*TASK REQUIREMENTS*. Rewrite the entries between the lines holding "Where should I click to: Click the chart" and "click(870, 294)", inclusive, swapping "GUI agent" for "computer-use agent" and leaving everything else as it stands.

*STORED RECORDS*.
--- --- ---

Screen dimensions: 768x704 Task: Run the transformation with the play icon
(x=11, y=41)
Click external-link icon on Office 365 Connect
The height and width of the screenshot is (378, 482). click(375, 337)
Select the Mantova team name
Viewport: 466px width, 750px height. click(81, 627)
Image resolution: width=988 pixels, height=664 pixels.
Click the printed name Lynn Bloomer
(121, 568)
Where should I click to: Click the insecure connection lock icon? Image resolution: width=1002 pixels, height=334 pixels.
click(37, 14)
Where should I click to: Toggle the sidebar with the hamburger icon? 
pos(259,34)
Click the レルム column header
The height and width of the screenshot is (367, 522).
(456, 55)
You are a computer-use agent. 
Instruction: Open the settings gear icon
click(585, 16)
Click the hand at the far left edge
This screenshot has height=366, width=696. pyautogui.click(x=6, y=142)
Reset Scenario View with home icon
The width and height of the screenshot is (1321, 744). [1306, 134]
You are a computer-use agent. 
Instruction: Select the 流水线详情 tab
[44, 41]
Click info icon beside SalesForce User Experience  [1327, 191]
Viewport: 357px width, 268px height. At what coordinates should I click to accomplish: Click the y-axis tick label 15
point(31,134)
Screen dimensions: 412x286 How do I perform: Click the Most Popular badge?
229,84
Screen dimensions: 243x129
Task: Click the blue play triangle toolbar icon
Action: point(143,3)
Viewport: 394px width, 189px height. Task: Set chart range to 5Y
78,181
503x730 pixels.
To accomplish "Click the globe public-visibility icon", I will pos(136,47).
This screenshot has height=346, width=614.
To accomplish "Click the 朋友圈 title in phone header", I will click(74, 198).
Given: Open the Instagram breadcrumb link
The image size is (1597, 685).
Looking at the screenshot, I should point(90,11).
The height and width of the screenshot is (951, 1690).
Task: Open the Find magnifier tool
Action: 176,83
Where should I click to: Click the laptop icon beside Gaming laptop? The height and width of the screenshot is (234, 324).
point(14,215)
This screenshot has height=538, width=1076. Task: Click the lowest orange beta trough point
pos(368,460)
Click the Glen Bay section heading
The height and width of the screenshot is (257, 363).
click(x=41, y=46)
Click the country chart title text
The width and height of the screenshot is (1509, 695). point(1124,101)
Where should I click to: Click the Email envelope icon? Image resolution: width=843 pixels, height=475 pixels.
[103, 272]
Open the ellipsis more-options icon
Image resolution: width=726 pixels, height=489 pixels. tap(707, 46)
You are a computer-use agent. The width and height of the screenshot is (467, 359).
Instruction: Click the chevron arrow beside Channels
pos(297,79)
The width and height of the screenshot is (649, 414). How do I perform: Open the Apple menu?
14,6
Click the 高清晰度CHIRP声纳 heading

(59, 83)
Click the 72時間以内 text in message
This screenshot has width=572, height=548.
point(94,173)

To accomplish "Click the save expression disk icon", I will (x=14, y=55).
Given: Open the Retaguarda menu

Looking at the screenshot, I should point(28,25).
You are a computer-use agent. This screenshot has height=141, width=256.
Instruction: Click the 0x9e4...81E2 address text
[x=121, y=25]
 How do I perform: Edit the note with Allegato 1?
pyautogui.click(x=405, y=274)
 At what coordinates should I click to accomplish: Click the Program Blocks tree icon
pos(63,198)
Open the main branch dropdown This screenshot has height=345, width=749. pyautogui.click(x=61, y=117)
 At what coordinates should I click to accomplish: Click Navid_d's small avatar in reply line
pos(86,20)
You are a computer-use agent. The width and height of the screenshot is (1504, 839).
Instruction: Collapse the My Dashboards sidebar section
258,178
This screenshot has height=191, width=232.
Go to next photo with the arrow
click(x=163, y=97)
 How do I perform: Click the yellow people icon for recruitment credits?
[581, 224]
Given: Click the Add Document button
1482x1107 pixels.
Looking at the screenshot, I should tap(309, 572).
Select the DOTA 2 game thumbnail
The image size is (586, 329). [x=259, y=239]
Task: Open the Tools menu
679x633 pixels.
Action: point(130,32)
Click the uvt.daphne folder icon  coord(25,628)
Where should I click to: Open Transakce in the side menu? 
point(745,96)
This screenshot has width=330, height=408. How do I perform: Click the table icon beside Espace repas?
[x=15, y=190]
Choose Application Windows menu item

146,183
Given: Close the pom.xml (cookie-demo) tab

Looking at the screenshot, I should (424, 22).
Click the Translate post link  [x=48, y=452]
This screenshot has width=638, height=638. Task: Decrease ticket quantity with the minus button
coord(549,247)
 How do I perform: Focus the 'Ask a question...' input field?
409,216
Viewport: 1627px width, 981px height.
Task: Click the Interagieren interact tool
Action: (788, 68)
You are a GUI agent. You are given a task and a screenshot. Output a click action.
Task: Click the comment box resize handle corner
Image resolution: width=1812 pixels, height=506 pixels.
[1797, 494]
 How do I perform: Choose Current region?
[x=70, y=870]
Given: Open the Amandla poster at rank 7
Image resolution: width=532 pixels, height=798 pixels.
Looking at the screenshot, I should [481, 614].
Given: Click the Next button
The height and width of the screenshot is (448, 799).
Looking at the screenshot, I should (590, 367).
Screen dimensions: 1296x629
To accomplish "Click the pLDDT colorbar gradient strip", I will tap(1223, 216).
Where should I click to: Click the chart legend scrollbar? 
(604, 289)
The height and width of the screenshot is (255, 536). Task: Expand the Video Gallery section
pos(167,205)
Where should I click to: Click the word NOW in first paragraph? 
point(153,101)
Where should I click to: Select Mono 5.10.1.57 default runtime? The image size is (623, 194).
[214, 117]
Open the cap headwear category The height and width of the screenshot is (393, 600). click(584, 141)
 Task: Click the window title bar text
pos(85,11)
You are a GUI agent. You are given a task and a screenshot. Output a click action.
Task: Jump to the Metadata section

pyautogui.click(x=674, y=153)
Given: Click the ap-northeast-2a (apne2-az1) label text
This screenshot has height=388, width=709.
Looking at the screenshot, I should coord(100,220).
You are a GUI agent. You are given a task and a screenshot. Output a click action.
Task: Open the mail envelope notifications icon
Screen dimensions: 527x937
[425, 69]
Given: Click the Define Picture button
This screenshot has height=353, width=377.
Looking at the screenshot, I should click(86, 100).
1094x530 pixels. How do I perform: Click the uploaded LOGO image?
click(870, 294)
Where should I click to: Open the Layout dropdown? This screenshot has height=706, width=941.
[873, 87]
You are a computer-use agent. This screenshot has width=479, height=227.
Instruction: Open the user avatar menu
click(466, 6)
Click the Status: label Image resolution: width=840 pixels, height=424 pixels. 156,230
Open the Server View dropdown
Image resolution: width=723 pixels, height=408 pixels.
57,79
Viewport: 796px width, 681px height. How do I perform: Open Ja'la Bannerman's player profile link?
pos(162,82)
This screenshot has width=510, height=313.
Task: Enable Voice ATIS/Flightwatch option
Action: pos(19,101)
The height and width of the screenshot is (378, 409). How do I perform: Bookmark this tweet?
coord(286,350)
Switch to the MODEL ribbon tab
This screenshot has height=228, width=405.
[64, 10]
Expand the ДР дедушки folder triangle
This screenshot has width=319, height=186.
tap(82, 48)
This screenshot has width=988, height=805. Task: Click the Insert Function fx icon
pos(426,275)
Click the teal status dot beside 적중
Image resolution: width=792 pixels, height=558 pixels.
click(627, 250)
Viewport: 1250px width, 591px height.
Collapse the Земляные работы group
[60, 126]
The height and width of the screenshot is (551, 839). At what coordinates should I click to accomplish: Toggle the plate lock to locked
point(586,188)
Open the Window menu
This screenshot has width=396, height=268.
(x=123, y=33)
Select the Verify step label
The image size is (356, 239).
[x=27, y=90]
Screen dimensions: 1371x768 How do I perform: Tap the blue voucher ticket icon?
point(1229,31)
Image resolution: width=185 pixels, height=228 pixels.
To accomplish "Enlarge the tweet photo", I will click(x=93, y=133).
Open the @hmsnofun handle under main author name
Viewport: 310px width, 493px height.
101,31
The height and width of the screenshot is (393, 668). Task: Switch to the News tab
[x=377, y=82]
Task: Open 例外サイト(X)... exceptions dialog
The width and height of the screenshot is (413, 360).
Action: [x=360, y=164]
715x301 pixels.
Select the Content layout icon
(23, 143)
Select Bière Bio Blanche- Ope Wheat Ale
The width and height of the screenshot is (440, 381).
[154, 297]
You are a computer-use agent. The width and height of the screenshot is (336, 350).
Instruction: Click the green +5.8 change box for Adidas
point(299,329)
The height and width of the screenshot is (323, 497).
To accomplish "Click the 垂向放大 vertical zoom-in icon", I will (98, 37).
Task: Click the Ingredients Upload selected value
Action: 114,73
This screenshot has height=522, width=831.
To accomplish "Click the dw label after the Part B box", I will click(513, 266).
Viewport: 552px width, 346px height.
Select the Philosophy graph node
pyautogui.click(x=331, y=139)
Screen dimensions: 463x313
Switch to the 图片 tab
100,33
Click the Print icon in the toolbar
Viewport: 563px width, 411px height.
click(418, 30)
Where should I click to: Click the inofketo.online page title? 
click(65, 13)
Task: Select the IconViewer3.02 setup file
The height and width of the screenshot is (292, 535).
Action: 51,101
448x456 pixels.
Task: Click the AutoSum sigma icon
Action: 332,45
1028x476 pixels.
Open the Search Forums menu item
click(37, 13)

--- --- ---

*RESULT OF THIS TASK*.
Where should I click to: Click the chart legend scrollbar? 
(604, 289)
The height and width of the screenshot is (255, 536). Task: Expand the Video Gallery section
pos(167,205)
Where should I click to: Click the word NOW in first paragraph? 
point(153,101)
Where should I click to: Select Mono 5.10.1.57 default runtime? The image size is (623, 194).
[214, 117]
Open the cap headwear category The height and width of the screenshot is (393, 600). click(584, 141)
 Task: Click the window title bar text
pos(85,11)
You are a computer-use agent. You are given a task and a screenshot. Output a click action.
Task: Jump to the Metadata section

pyautogui.click(x=674, y=153)
Given: Click the ap-northeast-2a (apne2-az1) label text
This screenshot has height=388, width=709.
Looking at the screenshot, I should coord(100,220).
You are a computer-use agent. You are given a task and a screenshot. Output a click action.
Task: Open the mail envelope notifications icon
Screen dimensions: 527x937
[425, 69]
Given: Click the Define Picture button
This screenshot has height=353, width=377.
Looking at the screenshot, I should click(86, 100).
1094x530 pixels. How do I perform: Click the uploaded LOGO image?
click(870, 294)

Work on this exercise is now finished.